N.S. should get behind space launch project, says opposition
The Nova Scotia government needs to step up and make sure the proposed PlanetSpace Inc. project goes ahead on Cape Breton Island, say opposition politicians.
Liberal Leader Stephen McNeil said Thursday that the Conservative government should take a proactive role in supporting the company that wants to build a space launch pad in Cape Breton.
The Chicago-based company, PlanetSpace, lost its bid to win a $170-million NASA-sponsored competition Monday. But chairman Chirinjeev Kathuria said Wednesday that his company is still going ahead with plans to develop space tourism and a low-orbit courier service from Cape Breton.
McNeil said the government should get on board with the project.
Right now, the province has offered PlanetSpace Crown Land in Cape Breton, but negotiations are continuing.
"The government should be saying, 'What is it that we can do? Is there a role for the province to play to making it a reality? Is it feasible?' Those kinds of questions need to be asked so that some economic activity will be happening," McNeil said.
NDP MLA Gordie Goss agrees the province should be more supportive of the project.
"The government should be out there at the forefront promoting this project for Cape Breton Island.
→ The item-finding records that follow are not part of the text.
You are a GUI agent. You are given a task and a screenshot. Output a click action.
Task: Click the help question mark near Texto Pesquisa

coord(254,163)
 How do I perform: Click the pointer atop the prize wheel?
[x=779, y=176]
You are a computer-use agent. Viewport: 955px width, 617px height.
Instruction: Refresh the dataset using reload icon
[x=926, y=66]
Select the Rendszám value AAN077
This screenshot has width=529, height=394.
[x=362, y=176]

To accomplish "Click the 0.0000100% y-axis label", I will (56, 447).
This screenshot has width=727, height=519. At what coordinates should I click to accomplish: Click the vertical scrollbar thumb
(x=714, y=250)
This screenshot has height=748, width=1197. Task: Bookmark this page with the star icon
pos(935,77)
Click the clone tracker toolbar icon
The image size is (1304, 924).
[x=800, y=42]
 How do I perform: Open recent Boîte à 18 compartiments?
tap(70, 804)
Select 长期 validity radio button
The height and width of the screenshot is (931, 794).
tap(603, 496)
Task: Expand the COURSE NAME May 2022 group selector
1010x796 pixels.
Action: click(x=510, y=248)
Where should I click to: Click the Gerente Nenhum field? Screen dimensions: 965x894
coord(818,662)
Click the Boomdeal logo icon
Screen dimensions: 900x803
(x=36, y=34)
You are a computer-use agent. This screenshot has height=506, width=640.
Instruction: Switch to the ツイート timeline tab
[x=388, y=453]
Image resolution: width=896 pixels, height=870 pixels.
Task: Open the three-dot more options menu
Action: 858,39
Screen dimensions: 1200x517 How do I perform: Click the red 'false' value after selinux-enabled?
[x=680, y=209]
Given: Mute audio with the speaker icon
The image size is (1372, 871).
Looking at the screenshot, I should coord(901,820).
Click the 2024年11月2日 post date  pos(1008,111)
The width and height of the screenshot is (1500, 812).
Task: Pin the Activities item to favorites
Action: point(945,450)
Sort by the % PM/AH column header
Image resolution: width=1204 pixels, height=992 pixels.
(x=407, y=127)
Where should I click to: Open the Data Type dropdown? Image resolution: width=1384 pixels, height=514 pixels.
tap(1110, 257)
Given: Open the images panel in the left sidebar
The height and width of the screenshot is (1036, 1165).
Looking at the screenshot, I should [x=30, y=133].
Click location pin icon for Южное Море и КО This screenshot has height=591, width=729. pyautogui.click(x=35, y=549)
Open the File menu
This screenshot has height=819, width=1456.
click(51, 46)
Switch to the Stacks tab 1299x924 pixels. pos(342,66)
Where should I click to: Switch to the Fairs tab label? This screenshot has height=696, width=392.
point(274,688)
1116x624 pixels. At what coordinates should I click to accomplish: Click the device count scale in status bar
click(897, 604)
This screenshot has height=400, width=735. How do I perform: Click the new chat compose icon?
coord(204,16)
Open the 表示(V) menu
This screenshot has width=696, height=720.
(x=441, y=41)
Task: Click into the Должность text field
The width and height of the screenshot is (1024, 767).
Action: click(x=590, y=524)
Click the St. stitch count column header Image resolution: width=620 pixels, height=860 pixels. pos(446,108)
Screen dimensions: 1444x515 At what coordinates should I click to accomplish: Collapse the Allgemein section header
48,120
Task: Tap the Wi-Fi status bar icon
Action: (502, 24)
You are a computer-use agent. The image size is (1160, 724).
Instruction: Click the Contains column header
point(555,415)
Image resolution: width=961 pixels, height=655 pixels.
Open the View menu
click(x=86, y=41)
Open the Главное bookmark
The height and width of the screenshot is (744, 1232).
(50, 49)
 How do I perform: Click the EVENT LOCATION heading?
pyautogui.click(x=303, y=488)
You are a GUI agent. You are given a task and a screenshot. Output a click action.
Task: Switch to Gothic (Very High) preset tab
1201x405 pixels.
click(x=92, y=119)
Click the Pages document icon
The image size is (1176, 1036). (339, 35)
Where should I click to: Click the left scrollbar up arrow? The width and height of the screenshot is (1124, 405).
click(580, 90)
They know the economic factors in the Island, and so does everybody," said Goss, who represents the riding of Cape Breton Nova.
"This government knows full well that any kind of employment and any kind of a job opportunity would be a great thing for the Island."
He said the province does not need to give the company any money because it can raise funding through the private sector.
Silver Dart project continues
Kathuria said Wednesday that his company is going to continue building the Silver Dart, "which we're going to use for point-to-point travel or what we call international fast freight or global express, taking packages around the world in 40 minutes."
He said the company is also planning to eventually transport people, launch small- and medium-sized satellites and get involved in space tourism.
PlanetSpace is also hoping to land a contract with Phase 2 of NASA's Commercial Orbital Transportation Services project, known as COTS 2, which Kathuria said is worth up to $2.6 billion over five years. The contract will be awarded in August.
PlanetSpace has raised about $150 million in loans, he said, which it hopes to carry forward to the COTS 2 competition.
The Silver Dart spacecraft is named after the first plane to fly in Canada, which lifted off from a frozen lake in Baddeck, N.S., in February 1909. It was built by the Aerial Experiment Association formed by Alexander Graham Bell.